On Thursday, the Defense Department, the FAA, and Customs and Border Patrol announced in a joint statement that the DoD (it will be a cold day in Satan’s asshole before we call it the Department of War) “employed counter-unmanned aircraft system authorities to mitigate a seemingly threatening unmanned aerial system operating within military airspace.”
The English translation of this bureaucratic gobbledygook is that the United States military used a laser to shoot down an object it failed to identify what turned out to be an unmanned CBP drone. This led the FAA to announce temporary flight restrictions for the area around Fort Hancock, Texas, about 50 miles from El Paso. These restrictions will last until June 24. Luckily there is not a lot of commercial flight activity around that desolate stretch of Texas, though there are likely plenty of small civilian and probably military aircraft.

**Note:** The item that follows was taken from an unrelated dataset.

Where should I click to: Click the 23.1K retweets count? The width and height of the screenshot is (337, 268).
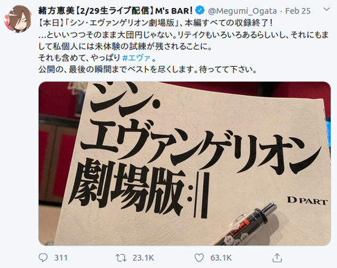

Fort Hancock was previously best known as the place where Andy Dufresne crossed the border after escaping from prison in The Shawshank Redemption, so congrats to the little town on making the news again.
In their joint statement, the agencies involved also couldn’t help giving Donald Trump and themselves a tug job, writing:
At President Trump’s direction, the Department of War, FAA, and Customs and Border Patrol are working together in an unprecedented fashion to mitigate drone threats by Mexican cartels and foreign terrorist organizations at the U.S.-Mexico Border.
Unprecedented in the sense that, before Trump turned the highest levels of government into an employment program for people who otherwise can’t organize a game of Candyland, we would have trusted that the agencies involved would have been competent, sure.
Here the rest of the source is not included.